Linux Fixlet taking 24 hours to run

My linux fixlet are taking approximately 24 hours to run, and I can’t seem to figure out why

The actual fixlet itself seems to run quickly, but it is queued for about 24 hours before it runs

This is not an issue with Windows fixlets - they run pretty much right away

I fear it is a simple problem/fix, but I’m not see any difference between the fixlets

Anyone have any thoughts on this?

My first bet would be that the Linux-based endpoints have a software firewall on them that is preventing the BigFix Agent from receiving UDP notifications on the BigFix port. This can be verified via the Client logs by looking for entries such as the following (indicating that UDP notifications are being received):

  • GatherHashMV command received
  • GatherActionMV command received
  • ForceRefresh command received

Please see https://developer.ibm.com/answers/questions/275256/how-does-the-bigfix-server-notify-the-relays-and-c/ for more information.

If you find that UDP notifications are in fact being blocked, consider re-configuring the firewall to allow the traffic (there are Fixlets in BES Support that can assist with this), or alternatively if you’re running v9.5.11+, you can enable Persistent Connections.

1 Like

Thanks for the info, I was able to find the GatherHashMV in the log file, so it appears the UDP notifications are reaching the client.

I did notice that the clock on the client was off by about 3 hours, so I had that corrected. I restarted the BES service, which I noticed completed the actions I started this morning (this will normally take 24ish hours to complete)

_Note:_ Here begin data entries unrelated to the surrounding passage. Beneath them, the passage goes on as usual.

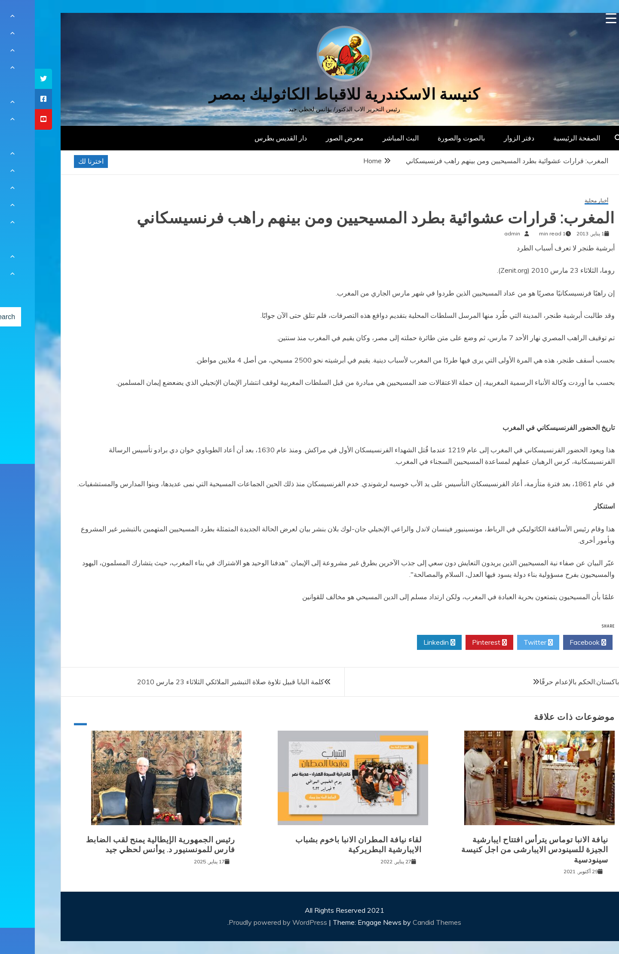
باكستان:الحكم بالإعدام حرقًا (544, 681)
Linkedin (404, 642)
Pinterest (454, 642)
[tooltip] (8, 79)
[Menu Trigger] (576, 18)
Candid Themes (402, 922)
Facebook (553, 642)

However, when I tried to start another action, it become ‘stuck’ and is currently going on an hour, although it should be a simple service restart (the fixlet doesnt appear to matter, I just wanted it for your info)

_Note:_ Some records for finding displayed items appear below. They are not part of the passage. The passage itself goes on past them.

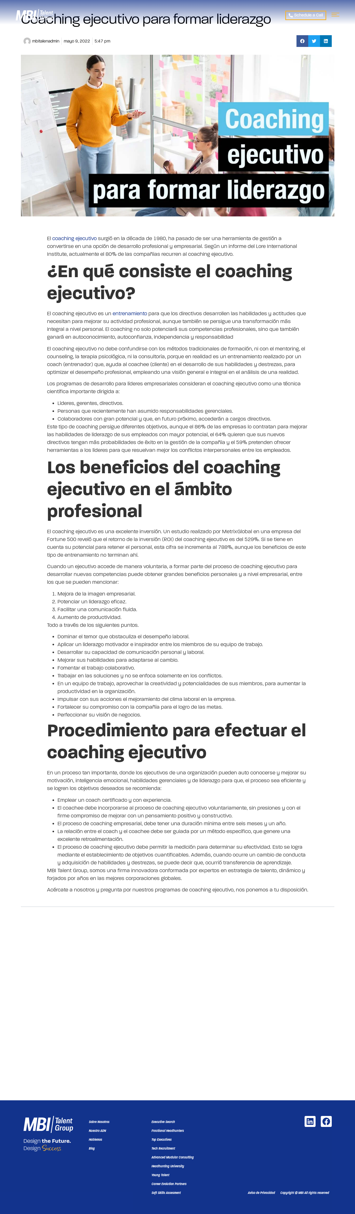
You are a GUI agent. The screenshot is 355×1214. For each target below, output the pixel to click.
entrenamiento (130, 314)
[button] (302, 41)
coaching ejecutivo (74, 238)
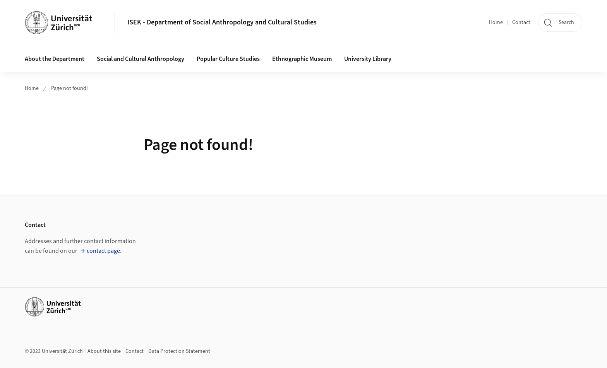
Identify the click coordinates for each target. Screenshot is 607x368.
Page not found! (69, 88)
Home (496, 22)
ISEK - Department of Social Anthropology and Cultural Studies (222, 22)
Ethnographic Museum (302, 59)
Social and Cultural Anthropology (140, 59)
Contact (521, 22)
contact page (103, 251)
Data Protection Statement (179, 351)
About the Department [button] (54, 59)
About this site (104, 351)
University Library (367, 59)
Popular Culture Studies (228, 59)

Which Linux distribution and release?

Sometime ago, my colleague had exactly the same situation on a Linux computer and the cause was the default Linux firewall blocks UDP for signaling new command and command polling interval was set to 24 hours upon installation.

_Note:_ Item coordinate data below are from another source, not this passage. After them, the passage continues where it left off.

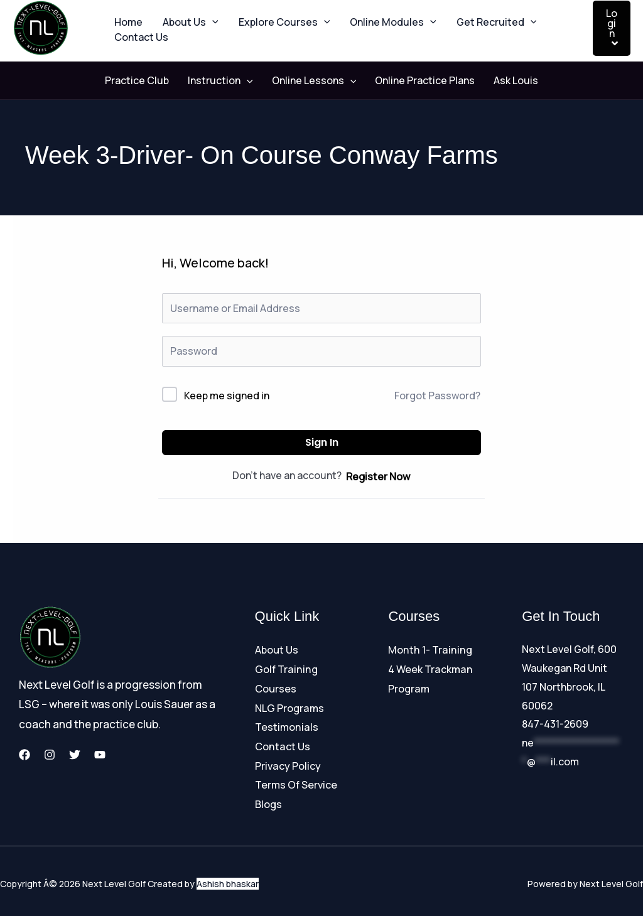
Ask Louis (503, 81)
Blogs (268, 799)
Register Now (378, 476)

When you restart client, client checks if there are any commands to process, so if you have actions to take for that computer, they will run when you restart.

1 Like

Red Hat Enterprise Linux Server 7.6 (Maipo)

I walked through @Aram suggestions, and as far as I can tell, the traffic is getting through without issue. It does seem lately (within the last week or so) that some of the actions have been going faster - ~3.5 hours instead of 24 hours.

I have noticed that custom fixlets seem to run faster than the built-in fixlets - so maybe its something there

Glad to hear it’s running more quickly, but ~3.5 hours is still much longer than expected for a given endpoint to react to an action. I would recommend having a look at the Client’s logs to:

  • ensure the Client is notified of the action (which you seem to have confirmed), and is able to gather it in a timely manner (perhaps there are delays in gathering the action?)
  • see what other activity may be occurring that may be causing delays

Is the ~3.5 hour timeframe based on the Client’s log, or based on reports in the BigFix Console, WebUI, or Web Reports?

On RHEL 7.6, you’d use firewall-cmd to view and manage the firewall rules. The same is true for CentOS 7, refer the commands below…

[root@cent-2 ~]# firewall-cmd --state
running

[root@cent-2 ~]# firewall-cmd --list-all
public (active)
  target: default
  icmp-block-inversion: no
  interfaces: ens160
  sources:
  services: dhcpv6-client ssh
  ports: 52311/udp 52311/tcp 22/tcp
  protocols:
  masquerade: no
  forward-ports:
  source-ports:
  icmp-blocks:
  rich rules:

These indicate the firewall is Active, but is allowing 52311/udp and 52311/tcp (along with 22/tcp for my SSH connections)

If the 52311 ports are missing, you can add them via

firewall-cmd --zone=public --add-port=52311/tcp --permanent 
firewall-cmd --zone=public --add-port=52311/udp --permanent
firewall-cmd --reload

It’s a little more rare, but if the client is already allowing inbound 52311/udp, then there could be a firewall problem somewhere in the Relay chain. Each Relay should allow inbound 52311/tcp from its parent Relay, in order for the Relay itself to be notified of new actions.